[本文]

海外での薬剤師としての働き方には準備が必要です。日本で薬剤師になるには最低6年間の大学での学習そして、国家試験を経て薬剤師国家資格が与えられます。そこから海外への準場を始めるとなると数年単位の長い道のりになります。

ここでは、英語が全く話せない薬剤師が海外で働くための手順やポイントについて考えてみましょう。

Teitaka

僕の場合は、英語が全く話せない状態(英会話をしたことがない)から、海外で薬剤師として仕事ができるようになるまで約3年かかりました。

日本での薬剤師経験→英語学習(2年半)→就職活動(半年)→海外就職

アフリカのとある国へ国連機で援助に向かうところ

海外で薬剤師として働く10ステップ 総論

どこの国でどこで何をしたいのかを明確にする

大前提の問題です。憧れのアメリカやイギリスで薬剤師として働きたいのでしょうか?国際NGO職員として災害や貧困、戦時中の地域へ行き国際協力をしたいのでしょうか?これが定まらないと最初のステップは踏み出せません。

[提供情報]
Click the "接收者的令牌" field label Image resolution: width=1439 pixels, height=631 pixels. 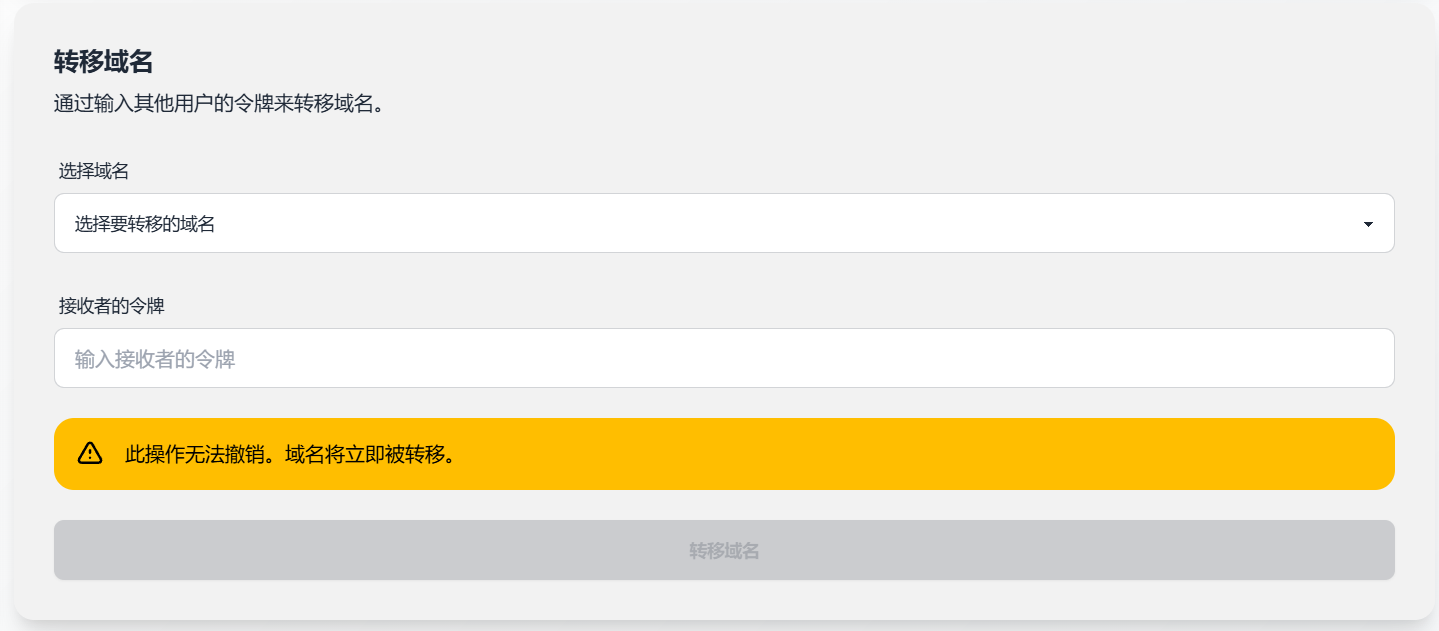tap(111, 306)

[担当課題 1] 本文の「大前提の問題です。」で始まる段落を、主な内容を保ったまま箇条書きに書き直してください。
[担当課題 2] 本文では、英語が全く話せない状態から海外で薬剤師として仕事ができるようになるまで、筆者にどれくらいの期間がかかったとしているか。
提供情報は使わなくてよい。

[出力結果 1]
- 最も前提となる問題である。
- 憧れのアメリカやイギリスで薬剤師として働きたいのかを考える。
- 国際NGO職員として災害や貧困、戦時中の地域へ行き、国際協力をしたいのかを考える。
- これが定まらないと、最初のステップは踏み出せない。

[出力結果 2] 約3年かかった。